## Source information
........
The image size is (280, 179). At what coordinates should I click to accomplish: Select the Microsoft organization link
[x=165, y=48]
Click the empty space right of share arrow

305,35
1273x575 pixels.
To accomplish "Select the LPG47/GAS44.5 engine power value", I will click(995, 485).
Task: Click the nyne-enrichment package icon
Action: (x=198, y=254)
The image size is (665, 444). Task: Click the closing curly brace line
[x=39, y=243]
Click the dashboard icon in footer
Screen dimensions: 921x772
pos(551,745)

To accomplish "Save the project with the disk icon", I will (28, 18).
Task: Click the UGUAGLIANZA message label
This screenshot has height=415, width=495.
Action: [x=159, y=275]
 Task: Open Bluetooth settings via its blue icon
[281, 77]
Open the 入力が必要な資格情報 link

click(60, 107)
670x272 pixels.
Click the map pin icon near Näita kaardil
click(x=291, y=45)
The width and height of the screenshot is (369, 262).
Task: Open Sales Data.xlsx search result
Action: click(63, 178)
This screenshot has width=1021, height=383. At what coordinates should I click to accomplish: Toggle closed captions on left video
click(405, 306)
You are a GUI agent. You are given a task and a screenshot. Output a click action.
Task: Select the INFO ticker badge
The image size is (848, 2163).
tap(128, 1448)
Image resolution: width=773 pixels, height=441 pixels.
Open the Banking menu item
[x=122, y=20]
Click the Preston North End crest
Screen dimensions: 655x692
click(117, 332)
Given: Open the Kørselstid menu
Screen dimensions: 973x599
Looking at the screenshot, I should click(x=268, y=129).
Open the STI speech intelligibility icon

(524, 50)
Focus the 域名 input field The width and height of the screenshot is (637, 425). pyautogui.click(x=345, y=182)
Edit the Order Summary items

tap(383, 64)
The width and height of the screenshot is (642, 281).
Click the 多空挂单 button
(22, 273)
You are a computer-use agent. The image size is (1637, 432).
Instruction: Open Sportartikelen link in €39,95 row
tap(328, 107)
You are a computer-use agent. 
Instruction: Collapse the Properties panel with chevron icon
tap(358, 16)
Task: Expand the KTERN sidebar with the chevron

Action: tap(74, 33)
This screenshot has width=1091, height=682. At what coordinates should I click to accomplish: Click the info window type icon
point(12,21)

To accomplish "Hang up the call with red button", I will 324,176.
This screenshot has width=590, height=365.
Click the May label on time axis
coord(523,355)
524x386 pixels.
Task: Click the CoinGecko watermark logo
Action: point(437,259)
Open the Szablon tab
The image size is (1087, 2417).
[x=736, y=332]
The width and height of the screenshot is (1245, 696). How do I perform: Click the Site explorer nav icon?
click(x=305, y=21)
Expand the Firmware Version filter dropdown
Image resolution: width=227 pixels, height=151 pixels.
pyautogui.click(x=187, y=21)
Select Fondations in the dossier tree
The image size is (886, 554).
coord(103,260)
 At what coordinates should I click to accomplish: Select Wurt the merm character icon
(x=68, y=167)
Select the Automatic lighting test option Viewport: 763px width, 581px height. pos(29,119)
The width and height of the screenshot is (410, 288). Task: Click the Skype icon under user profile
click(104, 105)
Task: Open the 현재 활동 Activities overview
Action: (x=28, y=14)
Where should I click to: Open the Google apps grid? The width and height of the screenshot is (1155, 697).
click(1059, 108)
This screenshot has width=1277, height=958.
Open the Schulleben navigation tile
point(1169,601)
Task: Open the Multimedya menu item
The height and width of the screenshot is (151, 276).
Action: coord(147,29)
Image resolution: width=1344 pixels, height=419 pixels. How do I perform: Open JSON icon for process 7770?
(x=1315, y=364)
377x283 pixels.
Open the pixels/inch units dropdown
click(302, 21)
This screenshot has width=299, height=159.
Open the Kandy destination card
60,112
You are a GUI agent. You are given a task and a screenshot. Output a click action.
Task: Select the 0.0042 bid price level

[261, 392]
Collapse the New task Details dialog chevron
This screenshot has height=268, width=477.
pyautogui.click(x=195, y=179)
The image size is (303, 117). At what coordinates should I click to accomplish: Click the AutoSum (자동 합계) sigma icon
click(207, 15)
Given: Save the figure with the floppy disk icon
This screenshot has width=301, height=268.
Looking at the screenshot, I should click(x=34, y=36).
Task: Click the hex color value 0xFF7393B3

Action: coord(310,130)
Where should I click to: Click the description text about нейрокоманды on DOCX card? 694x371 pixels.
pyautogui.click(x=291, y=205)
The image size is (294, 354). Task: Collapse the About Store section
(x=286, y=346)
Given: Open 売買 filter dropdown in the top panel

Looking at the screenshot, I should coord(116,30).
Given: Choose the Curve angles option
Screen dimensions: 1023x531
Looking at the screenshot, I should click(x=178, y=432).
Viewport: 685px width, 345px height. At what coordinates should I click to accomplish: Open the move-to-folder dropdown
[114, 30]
........
## Work request
Would you please copy each line of the listing that contains the word "disk"?

## Written solution
To accomplish "Save the project with the disk icon", I will (28, 18).
Given: Save the figure with the floppy disk icon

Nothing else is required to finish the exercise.